Rich, creamy and dreamy: ‘The Cuban Table’s’ flan de leche

"The trick to a great Flan de Leche begins and ends with the caramelo," the caramel syrup, writes author Ana Sofia Pelaez in her debut cookbook, "The Cuban Table." (Photo by Ellen Silverman reprinted by permission of St. Martin's Press)
“The trick to a great Flan de Leche begins and ends with the caramelo,” the caramel syrup, writes author Ana Sofia Pelaez in her debut 2014 cookbook, “The Cuban Table.” (Photo by Ellen Silverman reprinted by permission of St. Martin’s Press)

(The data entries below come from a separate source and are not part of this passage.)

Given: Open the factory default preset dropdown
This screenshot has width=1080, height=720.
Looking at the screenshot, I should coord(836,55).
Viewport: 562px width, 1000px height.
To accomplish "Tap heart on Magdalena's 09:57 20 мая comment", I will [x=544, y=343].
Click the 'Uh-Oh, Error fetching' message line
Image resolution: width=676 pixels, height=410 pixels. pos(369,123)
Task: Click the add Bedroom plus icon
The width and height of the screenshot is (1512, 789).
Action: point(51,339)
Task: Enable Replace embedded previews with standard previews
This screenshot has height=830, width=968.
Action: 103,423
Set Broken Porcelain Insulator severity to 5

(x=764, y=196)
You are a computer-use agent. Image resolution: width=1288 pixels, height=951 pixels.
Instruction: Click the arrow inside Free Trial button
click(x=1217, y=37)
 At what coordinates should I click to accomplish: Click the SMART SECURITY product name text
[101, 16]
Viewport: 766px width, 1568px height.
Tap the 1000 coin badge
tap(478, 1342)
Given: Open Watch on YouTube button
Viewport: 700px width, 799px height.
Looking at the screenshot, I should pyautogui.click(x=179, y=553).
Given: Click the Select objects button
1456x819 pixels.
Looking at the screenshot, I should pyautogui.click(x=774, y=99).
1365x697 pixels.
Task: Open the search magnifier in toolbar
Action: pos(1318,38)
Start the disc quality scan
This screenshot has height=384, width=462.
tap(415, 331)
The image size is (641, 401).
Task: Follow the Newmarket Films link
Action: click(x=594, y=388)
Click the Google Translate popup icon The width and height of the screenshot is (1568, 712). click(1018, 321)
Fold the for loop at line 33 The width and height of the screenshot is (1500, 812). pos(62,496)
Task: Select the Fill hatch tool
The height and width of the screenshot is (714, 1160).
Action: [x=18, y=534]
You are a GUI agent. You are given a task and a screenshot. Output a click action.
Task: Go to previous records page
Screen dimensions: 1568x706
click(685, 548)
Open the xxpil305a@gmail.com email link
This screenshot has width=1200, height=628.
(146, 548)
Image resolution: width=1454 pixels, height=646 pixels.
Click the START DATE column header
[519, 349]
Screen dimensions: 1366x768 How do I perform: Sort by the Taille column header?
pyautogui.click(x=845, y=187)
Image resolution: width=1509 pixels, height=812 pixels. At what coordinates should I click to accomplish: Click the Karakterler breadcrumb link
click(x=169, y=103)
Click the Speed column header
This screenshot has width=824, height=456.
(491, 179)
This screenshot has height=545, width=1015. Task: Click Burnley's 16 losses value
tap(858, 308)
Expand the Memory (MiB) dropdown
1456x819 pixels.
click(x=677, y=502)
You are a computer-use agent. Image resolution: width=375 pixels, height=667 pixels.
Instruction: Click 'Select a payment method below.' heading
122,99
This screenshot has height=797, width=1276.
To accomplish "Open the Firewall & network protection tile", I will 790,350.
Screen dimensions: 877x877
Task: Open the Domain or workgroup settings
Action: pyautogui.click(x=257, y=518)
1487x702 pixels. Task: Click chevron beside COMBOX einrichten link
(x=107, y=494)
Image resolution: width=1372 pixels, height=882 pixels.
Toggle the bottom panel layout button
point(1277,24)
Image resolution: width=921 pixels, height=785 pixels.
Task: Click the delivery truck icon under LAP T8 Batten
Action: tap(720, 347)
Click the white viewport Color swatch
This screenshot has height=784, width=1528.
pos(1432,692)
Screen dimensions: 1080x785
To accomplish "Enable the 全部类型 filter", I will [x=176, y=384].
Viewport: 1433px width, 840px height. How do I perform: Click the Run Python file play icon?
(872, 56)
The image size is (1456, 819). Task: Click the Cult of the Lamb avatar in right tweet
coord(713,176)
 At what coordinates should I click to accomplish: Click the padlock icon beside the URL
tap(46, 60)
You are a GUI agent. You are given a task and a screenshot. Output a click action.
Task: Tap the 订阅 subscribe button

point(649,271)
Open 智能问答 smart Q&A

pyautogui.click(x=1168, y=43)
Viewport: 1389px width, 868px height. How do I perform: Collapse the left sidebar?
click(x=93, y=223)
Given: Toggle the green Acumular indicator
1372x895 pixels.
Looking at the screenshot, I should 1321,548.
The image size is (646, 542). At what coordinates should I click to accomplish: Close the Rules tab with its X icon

This dessert is silky and velvety at once. It’s a caramelo dream, proof that not all “love” desserts have to be made of chocolate.

FLAN DE LECHE
Milk Flan

This recipe is reprinted from the 2014 cookbook “The Cuban Table” (St. Martin’s Press, $35), by writer Ana Sofia Pelaez and photographer Ellen Silverman.

“The trick to a great Flan de Leche begins and ends with the caramelo – the sugar heated slowly over a steady flame until it reaches just the right amber hue without becoming bitter.” – Ana Sofia Pelaez, author and creator of the Hungry Sofia blog.

Serves 8 to 10

3/4 cup sugar
For the custard
2 1/2 cups whole milk
One 12-ounce can evaporated milk
1 1/2 cups sugar
1 whole cinnamon stick
1 whole vanilla bean, split lengthwise, or
1 tablespoon pure vanilla extract
1 lemon peel, white pith removed
1/8 teaspoon kosher salt
6 large eggs

Special equipment:

7- to 8-inch flanera or round metal cake pan (preferably 3 inches deep)

CubanTableBookJacket

Make the flan:

Preheat the oven to 350 degrees.

Pour 3/4 cup of sugar into a flanera or metal mold. Place the mold over medium heat and move constantly, without stirring, until the sugar melts and takes on a deep amber hue, 5 to 8 minutes. Remove the mold from the heat and swirl the caramel so that the bottom and sides are lightly covered. The caramel will be very hot and should be handled carefully. Set aside.

Combine the whole milk, evaporated milk, sugar, cinnamon, vanilla bean, lemon peel and salt in a heavy 4-quart saucepan and bring to a boil over medium heat. Remove the saucepan from the heat and allow the spices to steep until the milk is cooled to room temperature, about 30 minutes. Discard the cinnamon, vanilla bean, and lemon peel.

Combine the cooled milk mixture and eggs in a mixing bowl and whisk until well combined. Carefully pour the custard into the prepared mold. Close the lid of the flanera, if using, or cover the mold with aluminum foil.

Prepare a baño de María: Place the filled mold in a larger roasting pan. Pour enough hot water into the pan so that it comes about halfway up the sides of the mold.

Carefully place both pans in the oven and bake for 60 to 75 minutes, until a knife inserted into the center comes out clean. Allow the custard to cool completely then refrigerate, covered, at least 4 hours or overnight.

To unmold, run a thin knife along the side of the mold. Gently shake the mold to loosen the flan.

Place a large plate over the flan and quickly invert the mold in one motion.

The flan will gently drop onto the plate and the caramel will flow out.